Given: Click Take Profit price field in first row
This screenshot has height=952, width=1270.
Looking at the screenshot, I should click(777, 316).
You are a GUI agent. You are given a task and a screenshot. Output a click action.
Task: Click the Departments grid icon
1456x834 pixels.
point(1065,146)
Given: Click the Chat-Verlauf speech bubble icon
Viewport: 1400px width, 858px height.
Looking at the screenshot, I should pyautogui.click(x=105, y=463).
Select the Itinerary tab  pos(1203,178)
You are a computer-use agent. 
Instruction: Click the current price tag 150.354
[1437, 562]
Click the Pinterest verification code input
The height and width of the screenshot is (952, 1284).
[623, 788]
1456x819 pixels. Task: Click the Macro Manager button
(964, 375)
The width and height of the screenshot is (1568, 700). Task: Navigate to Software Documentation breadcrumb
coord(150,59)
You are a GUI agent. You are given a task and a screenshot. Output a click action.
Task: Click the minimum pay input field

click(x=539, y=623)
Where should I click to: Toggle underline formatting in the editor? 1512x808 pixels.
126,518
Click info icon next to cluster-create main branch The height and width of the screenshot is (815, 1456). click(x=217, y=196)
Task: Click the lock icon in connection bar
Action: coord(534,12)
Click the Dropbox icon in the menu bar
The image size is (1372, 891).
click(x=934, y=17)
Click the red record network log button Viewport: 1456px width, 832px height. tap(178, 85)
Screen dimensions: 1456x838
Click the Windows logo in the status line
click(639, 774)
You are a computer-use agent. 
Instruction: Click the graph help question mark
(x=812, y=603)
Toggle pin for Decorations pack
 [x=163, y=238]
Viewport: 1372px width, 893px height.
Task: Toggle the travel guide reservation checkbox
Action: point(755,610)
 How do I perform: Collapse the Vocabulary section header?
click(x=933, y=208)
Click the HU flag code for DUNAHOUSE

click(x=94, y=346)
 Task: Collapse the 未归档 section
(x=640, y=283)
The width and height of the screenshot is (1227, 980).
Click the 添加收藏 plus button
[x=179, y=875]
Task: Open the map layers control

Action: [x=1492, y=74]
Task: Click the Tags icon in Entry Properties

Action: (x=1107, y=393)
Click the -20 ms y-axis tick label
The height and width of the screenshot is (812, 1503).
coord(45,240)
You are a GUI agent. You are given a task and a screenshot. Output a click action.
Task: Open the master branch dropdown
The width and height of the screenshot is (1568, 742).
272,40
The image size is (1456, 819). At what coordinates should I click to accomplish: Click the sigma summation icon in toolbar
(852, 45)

Work order: An exact copy of the lines from the one with "Task: Open the master branch dropdown" to the final line of the entries is all that the answer should hold.

Result:
Task: Open the master branch dropdown
The width and height of the screenshot is (1568, 742).
272,40
The image size is (1456, 819). At what coordinates should I click to accomplish: Click the sigma summation icon in toolbar
(852, 45)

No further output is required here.